HCPCS code L1840 for Knee orthosis (KO), derotation, medial-lateral, anterior cruciate ligament, custom fabricated as maintained by CMS falls under Knee Orthotics .

What is L1852?

Description: Knee orthosis (ko), double upright, thigh and calf, with adjustable flexion and extension joint (unicentric or polycentric), medial- lateral and rotation control, with or without varus/valgus adjustment, prefabricated, off-the-shelf.

What is the CPT code L0637?

HCPCS code L0637 for Lumbar-sacral orthosis (LSO), sagittal-coronal control, with rigid anterior and posterior frame/panels, posterior extends from sacrococcygeal junction to T-9 vertebra, lateral strength provided by rigid lateral frame/panels, produces intracavitary pressure to reduce load on intervertebral discs, ...

How long is Medicare authorization good for?

A: A provisional affirmation is valid for 120 days from the date the decision was made.
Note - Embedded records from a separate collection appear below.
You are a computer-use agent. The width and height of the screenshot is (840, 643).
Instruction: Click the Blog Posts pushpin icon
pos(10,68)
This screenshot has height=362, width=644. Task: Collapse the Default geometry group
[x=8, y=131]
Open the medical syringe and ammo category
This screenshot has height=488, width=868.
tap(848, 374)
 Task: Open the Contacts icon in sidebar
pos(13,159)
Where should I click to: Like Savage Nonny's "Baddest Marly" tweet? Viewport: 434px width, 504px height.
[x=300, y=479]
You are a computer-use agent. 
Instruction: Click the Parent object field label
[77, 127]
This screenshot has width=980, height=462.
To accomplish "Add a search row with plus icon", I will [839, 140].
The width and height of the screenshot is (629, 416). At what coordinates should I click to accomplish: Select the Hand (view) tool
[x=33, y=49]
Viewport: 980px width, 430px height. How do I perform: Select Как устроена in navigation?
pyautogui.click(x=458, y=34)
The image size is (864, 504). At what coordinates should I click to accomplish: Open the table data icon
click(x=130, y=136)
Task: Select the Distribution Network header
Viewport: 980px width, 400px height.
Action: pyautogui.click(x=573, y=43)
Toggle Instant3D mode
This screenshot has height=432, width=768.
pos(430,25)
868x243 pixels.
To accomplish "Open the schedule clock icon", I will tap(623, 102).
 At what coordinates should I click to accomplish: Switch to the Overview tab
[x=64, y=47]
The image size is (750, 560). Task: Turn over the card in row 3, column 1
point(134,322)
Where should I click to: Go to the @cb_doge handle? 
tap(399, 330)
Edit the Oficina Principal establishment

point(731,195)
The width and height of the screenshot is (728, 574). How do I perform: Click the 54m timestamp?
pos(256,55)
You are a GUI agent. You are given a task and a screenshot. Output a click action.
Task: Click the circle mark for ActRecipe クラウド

If the date of service is not within 120 days of the decision date, the provider will need to submit a new prior authorization request.

Does CMS penalize for readmissions?

Hospitals are rewarded or penalized based on performance.

The Centers for Medicare & Medicaid Services (CMS) tracks a hospital's quality through a rolling evaluation period. Hospitals with lower readmission rates receive higher Medicare payments, while those with higher rates face reductions.

What are the Medicare rules for a new patient?

Individual who has not received any professional services, Evaluation and Management (E/M) service or other face-to-face service (e.g., surgical procedure) from the same physician or physician group practice (same physician specialty) within the previous 3 years.

Which procedure is most likely to need a prior authorization?

Prior authorizations are usually only required for more costly, involved treatments where an alternative is available. For instance, if a physician prescribes an invasive procedure such as orthopedic surgery, it will likely require preauthorization.

Is there a difference between pre authorization and prior authorization?

A decision by your health insurer or plan that a health care service, treatment plan, prescription drug or durable medical equipment is medically necessary. Sometimes called prior authorization, prior approval or precertification.

Does Medicare require prior authorization for CT scan?

Does Medicare require prior authorization for a CT scan? If your CT scan is medically necessary and the provider(s) accept(s) Medicare assignment, Part B will cover it. Again, you might need prior authorization to see an out-of-network doctor if you have an Advantage plan.